The concerns that have been voiced both within and outside of the First Chamber by various parties provided the stimulus for the Legal Services Counter (Juridisch Loket) to request the Montaigne Centre for Judicial Administration and Conflict Resolution to conduct an explorative research on the cumulative impacts that the various government measures have on litigants. Therefore, in the spring and summer of 2014 I conducted, together with colleagues, further research on the measures that have been taken on this terrain since 2007 and on the accumulated consequences thereof on the various types of litigants. Our research report (only available in Dutch) comprehensively discusses our findings.  In this blog I will discuss the most important and the most striking findings.

First of all our sketch of the historical context shows that the design of the access to justice has always been, and will continue to be, a challenge for the legislator. Not every adjustment of the system of subsidized legal aid necessarily leads to an infringement of fundamental rights or is per definition constitutionally unacceptable. But the continually increasing budget cuts and adjustments give rise to the question where the boundaries lie and when these have been reached.

The ‘access to justice’ is not a specific concept. Both in government policy and in academia this concept is subject to change. While previously in government policy the emphasis lay on ‘getting your day in court’, the emphasis is now placed on the prevention of legal proceedings and working towards sustainable solutions. This paradigm shift from the access to justice as an effective realization of rights to a preventative conflict resolution matches the trend towards alternative forms of dispute resolution, dejuridification and self-reliance. Ter Voert also speaks about the ‘access to an effective, just outcome, wherein it is not only important that access to legal aid exists, but that the actions of citizens also lead to actual results’. The continued evolution of the concept ‘access to justice’, leads increasingly to questions such as: is the goal achieved, is the problem solved and is the outcome accepted as being just? (see M. ter Voert, ‘Toegang tot recht in beweging. Over burgers en hun oplossingsstrategieën’ in: Justitiële Verkenningen, jrg. 40, nr. 1, 2014, pp. 62-76)

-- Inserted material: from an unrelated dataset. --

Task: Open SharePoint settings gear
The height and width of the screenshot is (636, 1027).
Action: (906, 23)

However, does the accumulation of government measures still enable the citizen to achieve an effective and equitable solution to his or her question? To give an answer to this, we firstly studied all the relevant parliamentary documents and policy documents published from 2007-2008 to 2013-2014. This resulted in a detailed overview of ultimately 74 measures. In order to get a better grip on the question what the practical implications of a relatively abstract government measure are for a particular litigant we worked with so-called ‘personas’ previously designed by the research bureau Motivaction for the Legal Services Counter (Juridisch Loket). A persona is a fictional character who represents a portion of a target group. Through the use of a persona a changing context can be made transparent. In the end we worked with seven personas,  each of whom was as representative as possible for a larger target group of litigants. The personas differed from each other in age, working conditions, home situation, degree of self-reliance and language proficiency.

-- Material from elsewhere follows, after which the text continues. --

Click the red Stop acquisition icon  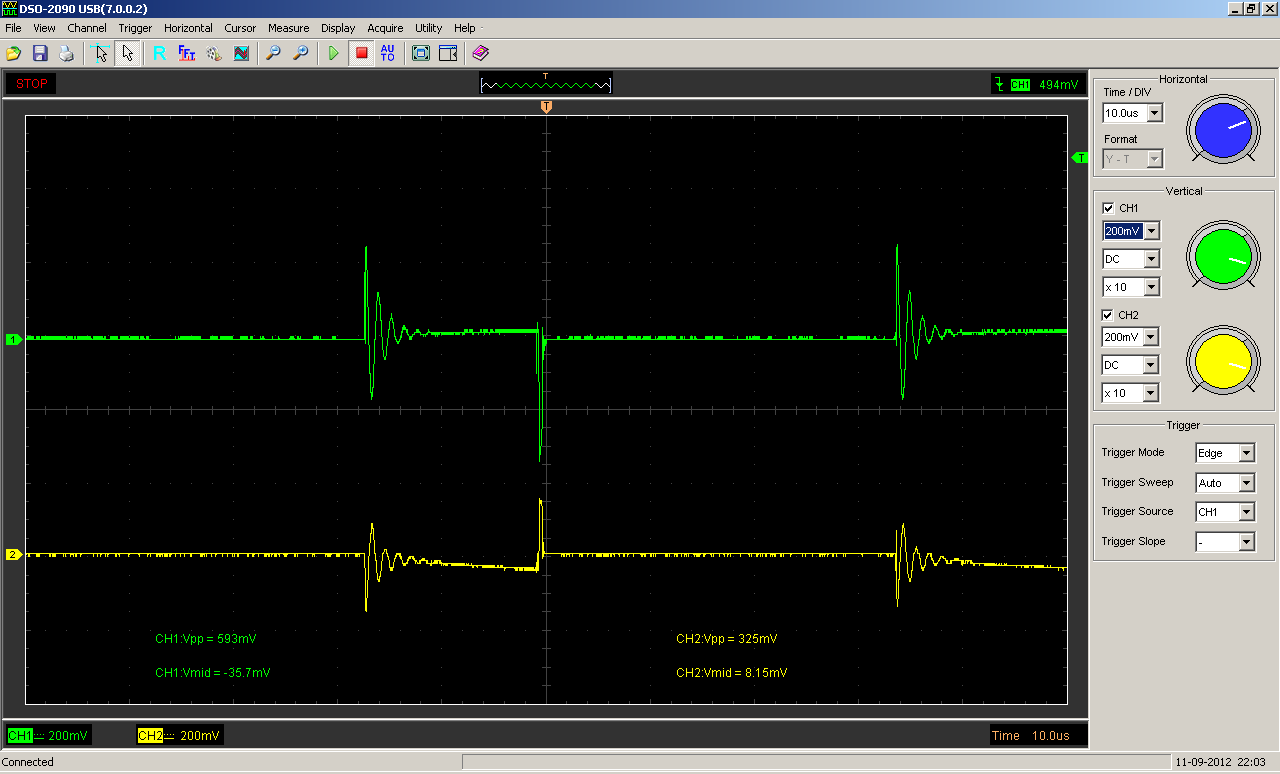coord(362,53)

The notion of self-reliance was a recurring theme in our research. Various recent governments have developed a focus on the ‘empowerment of citizens’: the responsibility for the maintenance of society shifts from the government to the citizens. The current policy for subsidized legal aid places the emphasis on informing the citizen about the different possible solutions from which the citizen can choose, promoting self-reliance and stimulating alternatives of court procedures. This raised the question how self-reliant an average litigant actually is. During the creation of the personas we therefore identified four factors that influence the degree of self-reliance:

  1. How familiar is the persona with the law? Does he know where to search for a solution and is he aware of his rights?
  2. What is the attitude of the persona towards conflicts? Does he avoid conflicts or is he active in searching for solutions?
  3. How familiar is the persona with the internet? Can he make use of the internet to gather information and knowledge and thereby to take responsibility for his problems? What is, in other words, the online expertise of the persona?
  4. How proficient in languages is the persona? Both knowing what your rights are and knowing where to go on the internet to read more about these are closely linked to the degree to which someone has mastered the Dutch language.

We studied the possible impact the government measures can have for the conflict avoiding Mohammed, who masters the Dutch language moderately and whose welfare payment has been stopped by the municipality, as well as for Ans, a single mother from Amsterdam who lacks online expertise and who has a consumer dispute about her washing machine, and for the self-reliant student Joyce who has a rent dispute with her landlord. More specifically, we examined the impact of the measures on the access that the litigant has to information, guidance, consultation and negotiation and a neutral binding intervention for the same situations in 2007, 2014 and 2016.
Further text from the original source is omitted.